You could, rightly, say every Christmas is special. As well as being the time we celebrate the birth of Jesus it is also, for most of us Aussies, a happy summer festive time. A time to catch-up with workmates, friends, neighbours and rellies, maybe some special lunches or dinners and, perhaps, gift giving to all or some of the above. A good time to remember to donate to our favourite charities who help those having a tough time; especially this year with many families so badly affected by bushfires and droughts. Many in my family will, again this year, eliminate family gifting, except for our primary-school grandchildren, and instead give to relief agencies, like the Salvo’s and Red Cross and a some other special-need appeals.
But this Christmas will be a poignant time for me. Last December our wonderful five children with their families made an incredible effort to meet together at a Caravan Park in northern Victoria for the whole week leading up to Christmas. Somehow, in cabins, caravans, trailers and tents we had well over thirty people together! Dorothy had been admitted to full care at a nearby Melbourne aged-care facility just a week or so before that but we arranged to for her to be with us, at the park, for that week knowing it would be our last chance to be together as a complete family. And what a good time we had! Although not without its little moments of sadness for us with Dorothy briefly tearful at unexpected times when her embattled brain was trying to understand what was happening. For the most part I think she was able to recognise and respond to some degree, and her usual happy disposition shone though! That was a ‘together time’ that can never be repeated; we all knew it and savoured the moments and they were special, happy times with each other, and with ‘Mum’.

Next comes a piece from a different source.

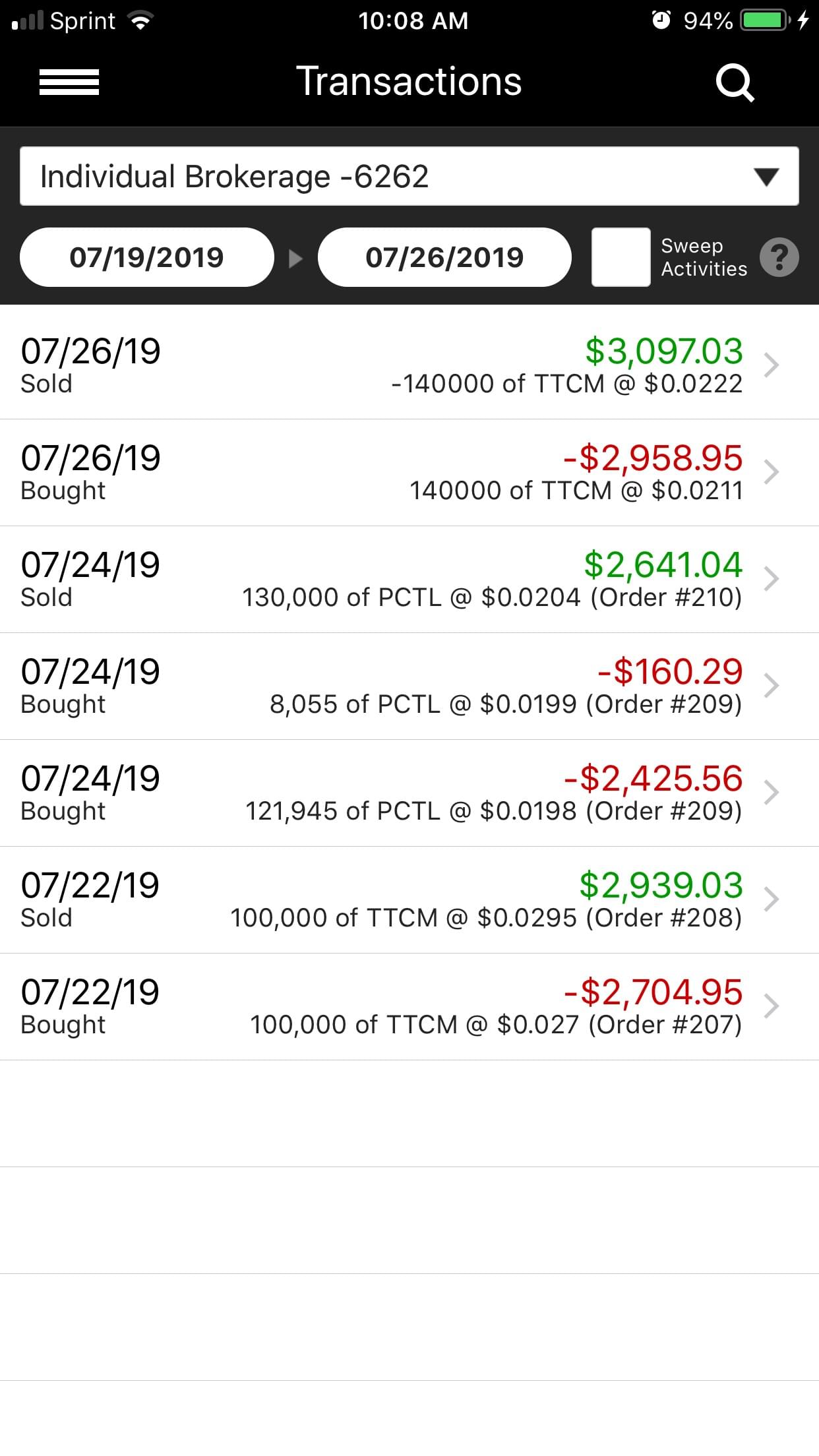The height and width of the screenshot is (1456, 819).
Task: Open the $2,939.03 TTCM Order #208 sale
Action: 409,899
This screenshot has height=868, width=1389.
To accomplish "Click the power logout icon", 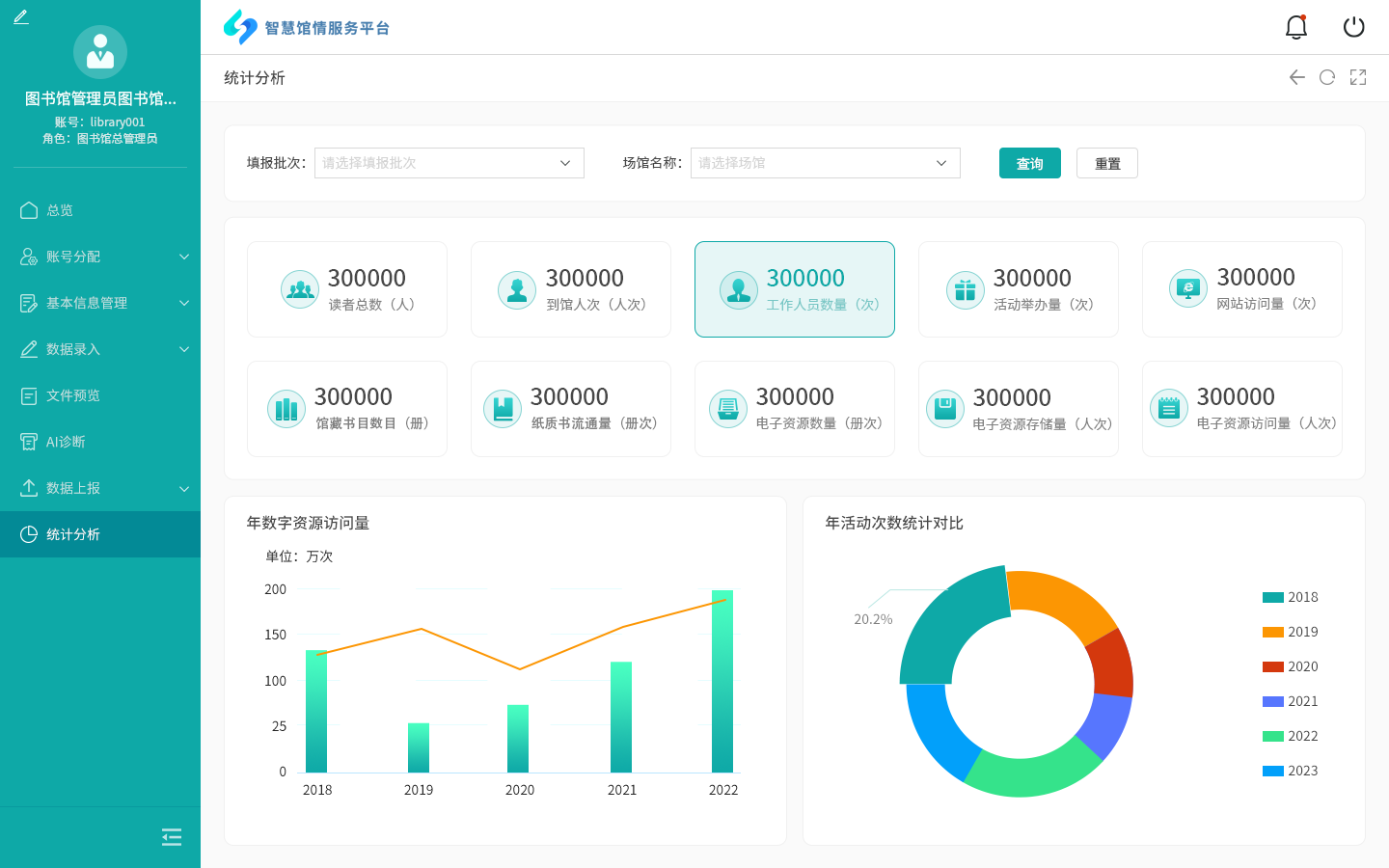I will [1353, 27].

That’s why this year will be so different; it will surely be unique in my married life. The first time in over sixty-two years that Dorothy and I haven’t been together over the Christmas period! Our children and their families are growing older (but our twins are not yet even sixty!) and this year they will be spending time with their own children and/or their in-laws or friends. That’s what happens as families grow and mature; they disperse and make the most of the annual summer holiday period. We’ll be seeing many of them at some time over the next couple of months. Of course, we grandparents are aging, too, and in this era, the ‘distance’ between us and our grandchildren and their partners keeps on widening. It isn’t just a time distance – it’s a sociological and cultural change that’s been sneaking up on us! Our grandparenting roles have changed also, because the nature and diversity of our grandchildren’s ‘young’ lives becomes more and more different to the world Dorothy and I knew, even twenty years ago! One consequence of that is that we have fewer areas of common interest and activities; the world, the technology, even our local environment, is vastly different. Our grandchildren have never known a world without computers at home, high-speed internet, multi-channel TV, easy international travel and mobile phones, and seldom have a postal letter delivered! After Dorothy and I married we were on a waiting list for a landline phone, and our street was unmade in the sixties when we built our first home, a little three-bedroom rectangular house (which still stands in North Balwyn!). I remember when I was about ten years old having the excitement of building my first ‘crystal set’, a tiny radio with headphones salvaged from somewhere and a 20-foot-long aerial my uncle helped string up, high in our backyard in Newport! We kids made toys out of matchboxes and played in the wide-open paddocks around uncle Sam’s house. And I was in awe of his horse, Dolly, stabled in the backyard, and uncle’s flash ‘Jinker’ used for local shopping to buy the things that weren’t delivered. At that age, Santa delivering by reindeer was not too hard to believe!
They were special Christmases back then, and of course even more so later, as our children grew to adulthood, with Dorothy by my side for all those years. I’ve been spoiled and I’ve been blessed to have all those Christmas times of family and Church with baby Jesus and gifts under Christmas trees. (I can remember Santa sneaking in at midnight with presents to leave at the foot of our children’s beds, and eating the little treats left for him!). Christmas time over those sixty-two years has changed, but we remember the journey……and those that journeyed with us who are no longer here to share those memories. And thoughts of Dorothy, who shared every intimate moment along the way but at this time can only experience a single moment, here and now, are heavy in my heart. So, yes, Christmas is a special time, and a lot more special for Dorothy and me, this year. It will be special for many others, too, who have had a calamitous year and who are facing all kinds of stresses; I am ‘not the only pebble on the beach’, as I said once before!
Now, to all my readers, and especially those whose journey is ‘different’ this year’ because of health or personal struggles or fires or droughts or any other adversity, I send my heartfelt greetings with the wish that it will be a time of refreshment and reflection and, mostly, a renewal of spirit and of love.